My mother has been in constant pain for awhile now. She is up all night moaning and taking pills. It keeps me awake. Last night, she said she couldn't take it anymore. She wanted to go to the E.R. She said she was ready for extended care. I called 911. When I got to the hospital, she was sitting in a wheelchair in the waiting room. I am good at knowing anger never helps a situation, but I blew up. Then people started scrambling, explaining, and they moved her to what can only be described as a veal pen where we sat for two hours. Finally a 12 year old doctor came in. I explained. He said he would get her something for pain and order a CT scan. In a little while, a man came in and put an IV in her arm and took her for the scan. But when they brought her back, they sat us in the E.R. waiting room where we waited for another hour. Eventually, they moved her to a little E.R. room in a maze of hallways lined with other rooms. We'd been here before.
When the door opened, a tall very pretty blonde walked in.
"I remember you," she said. And she did. She remembered everything about my mother's last visit a month before. She remembered the falls, the trouble with her broken wrist which was not the reason for her visit. I had loved her then. I loved her more now. She was very gentle and calm and kind. She brought in a drug for nausea and then the morphine. My mother, already less than lucid, began to get loopy, but she was still in pain. Without my knowing it, she pushed the call button a couple times. The nurse always came in and responded gently to my mother's pleas. She said she needed to pee. The nurse asked if she wanted to get up and go to the bathroom.
"Oh, no!" my mother said. She accepted the offer of a catheter. It was nearly midnight. The nurse told me that my mother was going to be admitted and taken to a room in a ward upstairs. There was nothing more I could do, so I told my mother I would see her in the morning.
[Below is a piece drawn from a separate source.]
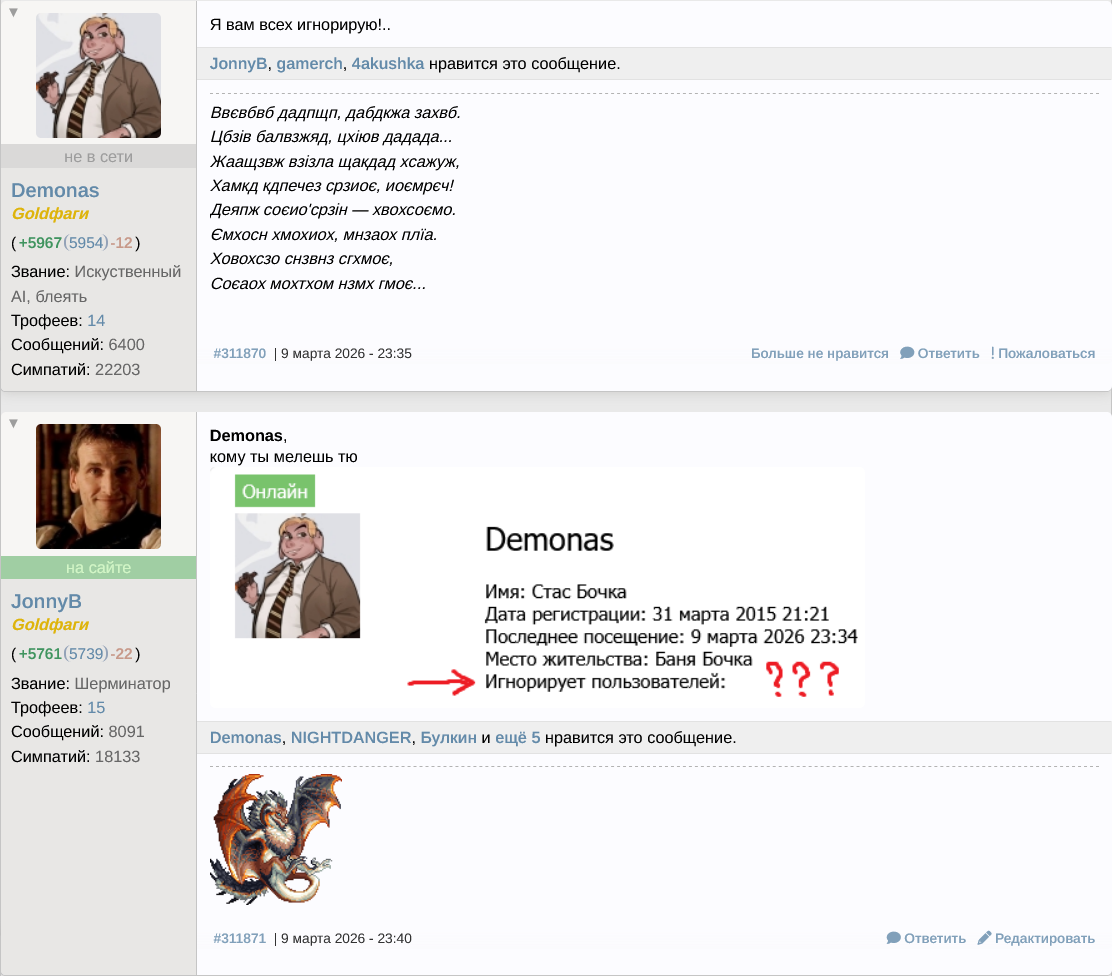The height and width of the screenshot is (976, 1112).
Task: Open JonnyB username link in sidebar
Action: pos(46,601)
Then I said to the nurse, "I will probably never see you again, but you are a very kind person and I will always appreciate it. Thank you."
"Oh. . . you never know," she said.
Driving back to my mother's house was strange, my mind going through all the things that needed to be done. It was even stranger walking into the house without my mother. I looked around and realized she probably would never see her things again. That is when I broke down. I poured some whiskey and took a double dose of Xanax. It was after one when I went to bed.
The breakdown continues. I slept for about five hours. There is MUCH to take care of today. I feel frazzled, disconnected, unfocussed. I feel some illness in my throat and chest. The day will be a struggle. I will probably move back to my house, but that is a bigger job than I thought.
Thus begins the Journey of Misery through The Valley of the Shadow of Death. I must get myself together. I am on my own. I'm going to need to man up.